_TASK STATEMENT:_
Give back only the lines in the records below from the one with "Task: Open the Follow dropdown for Tom Wolf" to the one with "Given: Filter by Crop chip", both inclusive, word for word.

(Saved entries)
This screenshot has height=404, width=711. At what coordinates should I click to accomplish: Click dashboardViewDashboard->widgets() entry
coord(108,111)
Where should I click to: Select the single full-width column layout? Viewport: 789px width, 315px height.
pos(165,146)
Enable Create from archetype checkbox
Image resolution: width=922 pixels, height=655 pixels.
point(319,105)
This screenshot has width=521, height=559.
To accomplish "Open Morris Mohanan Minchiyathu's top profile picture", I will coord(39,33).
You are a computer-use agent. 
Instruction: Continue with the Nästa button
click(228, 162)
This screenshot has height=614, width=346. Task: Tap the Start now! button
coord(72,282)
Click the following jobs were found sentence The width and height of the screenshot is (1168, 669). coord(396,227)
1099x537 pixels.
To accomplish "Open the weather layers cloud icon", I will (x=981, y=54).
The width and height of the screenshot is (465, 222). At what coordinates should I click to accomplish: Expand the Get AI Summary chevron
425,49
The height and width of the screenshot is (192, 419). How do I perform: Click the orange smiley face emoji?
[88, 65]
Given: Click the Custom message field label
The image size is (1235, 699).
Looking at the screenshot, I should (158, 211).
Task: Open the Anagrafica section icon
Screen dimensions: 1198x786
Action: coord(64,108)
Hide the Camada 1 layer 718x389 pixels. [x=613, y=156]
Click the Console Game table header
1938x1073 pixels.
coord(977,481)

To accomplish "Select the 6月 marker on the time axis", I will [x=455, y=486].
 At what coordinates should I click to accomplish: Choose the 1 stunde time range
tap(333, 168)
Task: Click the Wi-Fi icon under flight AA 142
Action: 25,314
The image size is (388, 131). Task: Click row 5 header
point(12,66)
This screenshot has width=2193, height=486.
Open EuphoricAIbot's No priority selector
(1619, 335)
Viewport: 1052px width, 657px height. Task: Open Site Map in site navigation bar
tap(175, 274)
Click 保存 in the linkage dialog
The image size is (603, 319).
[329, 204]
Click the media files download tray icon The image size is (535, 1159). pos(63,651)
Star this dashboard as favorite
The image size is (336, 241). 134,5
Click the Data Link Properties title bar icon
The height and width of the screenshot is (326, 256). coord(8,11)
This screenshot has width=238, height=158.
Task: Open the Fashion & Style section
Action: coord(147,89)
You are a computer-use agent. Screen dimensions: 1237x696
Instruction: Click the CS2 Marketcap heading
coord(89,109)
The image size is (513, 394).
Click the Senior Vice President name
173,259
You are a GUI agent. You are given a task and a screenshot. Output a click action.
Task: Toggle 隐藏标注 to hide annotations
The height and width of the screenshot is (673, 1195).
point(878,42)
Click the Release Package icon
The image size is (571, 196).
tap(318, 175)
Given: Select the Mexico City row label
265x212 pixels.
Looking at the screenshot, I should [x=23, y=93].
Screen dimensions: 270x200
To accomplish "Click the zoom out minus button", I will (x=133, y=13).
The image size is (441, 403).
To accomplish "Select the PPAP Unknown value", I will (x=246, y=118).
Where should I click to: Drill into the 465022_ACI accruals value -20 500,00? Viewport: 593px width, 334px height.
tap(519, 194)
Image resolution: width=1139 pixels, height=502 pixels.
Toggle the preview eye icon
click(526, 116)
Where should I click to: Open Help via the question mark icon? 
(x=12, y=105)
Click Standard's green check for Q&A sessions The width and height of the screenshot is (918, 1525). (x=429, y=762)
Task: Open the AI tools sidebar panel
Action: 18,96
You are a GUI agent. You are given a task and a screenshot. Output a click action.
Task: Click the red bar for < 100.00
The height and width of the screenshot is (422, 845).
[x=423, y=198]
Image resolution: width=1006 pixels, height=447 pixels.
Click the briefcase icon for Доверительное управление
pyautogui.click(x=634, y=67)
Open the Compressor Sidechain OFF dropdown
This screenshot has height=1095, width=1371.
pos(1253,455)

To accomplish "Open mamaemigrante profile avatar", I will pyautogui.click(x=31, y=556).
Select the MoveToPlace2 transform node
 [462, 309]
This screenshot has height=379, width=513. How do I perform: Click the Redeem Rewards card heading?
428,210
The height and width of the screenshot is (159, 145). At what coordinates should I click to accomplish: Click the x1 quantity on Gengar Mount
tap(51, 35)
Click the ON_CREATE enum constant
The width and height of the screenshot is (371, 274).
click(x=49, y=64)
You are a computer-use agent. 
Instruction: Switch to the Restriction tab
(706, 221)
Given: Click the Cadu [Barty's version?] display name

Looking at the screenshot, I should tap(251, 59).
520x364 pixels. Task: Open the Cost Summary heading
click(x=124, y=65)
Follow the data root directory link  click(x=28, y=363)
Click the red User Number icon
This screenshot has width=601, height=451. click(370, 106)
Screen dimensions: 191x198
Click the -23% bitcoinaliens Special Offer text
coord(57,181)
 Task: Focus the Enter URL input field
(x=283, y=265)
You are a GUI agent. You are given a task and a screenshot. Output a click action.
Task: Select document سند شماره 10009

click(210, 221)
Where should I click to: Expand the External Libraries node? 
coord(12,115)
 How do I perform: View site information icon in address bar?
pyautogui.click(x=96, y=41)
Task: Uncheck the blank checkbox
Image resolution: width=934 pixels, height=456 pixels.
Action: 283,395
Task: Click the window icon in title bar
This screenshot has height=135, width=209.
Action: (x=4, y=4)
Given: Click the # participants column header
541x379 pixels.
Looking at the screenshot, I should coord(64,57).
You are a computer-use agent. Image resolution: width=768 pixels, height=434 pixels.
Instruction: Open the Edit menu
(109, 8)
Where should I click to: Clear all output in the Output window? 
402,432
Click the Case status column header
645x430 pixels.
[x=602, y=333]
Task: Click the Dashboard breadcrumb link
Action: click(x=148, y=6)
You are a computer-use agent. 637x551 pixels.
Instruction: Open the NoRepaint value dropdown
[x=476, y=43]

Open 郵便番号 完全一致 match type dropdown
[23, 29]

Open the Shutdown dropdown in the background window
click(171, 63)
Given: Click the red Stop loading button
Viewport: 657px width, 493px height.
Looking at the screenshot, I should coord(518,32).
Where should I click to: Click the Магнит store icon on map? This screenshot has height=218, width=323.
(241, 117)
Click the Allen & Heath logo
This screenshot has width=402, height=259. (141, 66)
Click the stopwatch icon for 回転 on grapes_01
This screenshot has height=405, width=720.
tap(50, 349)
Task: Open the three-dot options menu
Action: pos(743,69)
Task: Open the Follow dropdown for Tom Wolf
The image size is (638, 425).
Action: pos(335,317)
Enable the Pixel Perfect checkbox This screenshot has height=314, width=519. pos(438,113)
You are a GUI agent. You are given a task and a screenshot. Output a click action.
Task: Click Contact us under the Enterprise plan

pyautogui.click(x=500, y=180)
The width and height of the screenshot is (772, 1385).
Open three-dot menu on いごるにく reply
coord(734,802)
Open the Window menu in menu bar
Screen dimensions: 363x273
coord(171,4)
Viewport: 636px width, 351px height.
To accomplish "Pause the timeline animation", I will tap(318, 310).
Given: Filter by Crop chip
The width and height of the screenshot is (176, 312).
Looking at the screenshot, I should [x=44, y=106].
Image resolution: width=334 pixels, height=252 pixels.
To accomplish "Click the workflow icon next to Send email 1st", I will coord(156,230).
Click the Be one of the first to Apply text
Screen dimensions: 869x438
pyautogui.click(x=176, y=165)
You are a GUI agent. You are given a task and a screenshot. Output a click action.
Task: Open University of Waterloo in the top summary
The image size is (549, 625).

_SOLUTION FOR THIS PROBLEM:_
Task: Open the Follow dropdown for Tom Wolf
The image size is (638, 425).
Action: pos(335,317)
Enable the Pixel Perfect checkbox This screenshot has height=314, width=519. pos(438,113)
You are a GUI agent. You are given a task and a screenshot. Output a click action.
Task: Click Contact us under the Enterprise plan

pyautogui.click(x=500, y=180)
The width and height of the screenshot is (772, 1385).
Open three-dot menu on いごるにく reply
coord(734,802)
Open the Window menu in menu bar
Screen dimensions: 363x273
coord(171,4)
Viewport: 636px width, 351px height.
To accomplish "Pause the timeline animation", I will tap(318, 310).
Given: Filter by Crop chip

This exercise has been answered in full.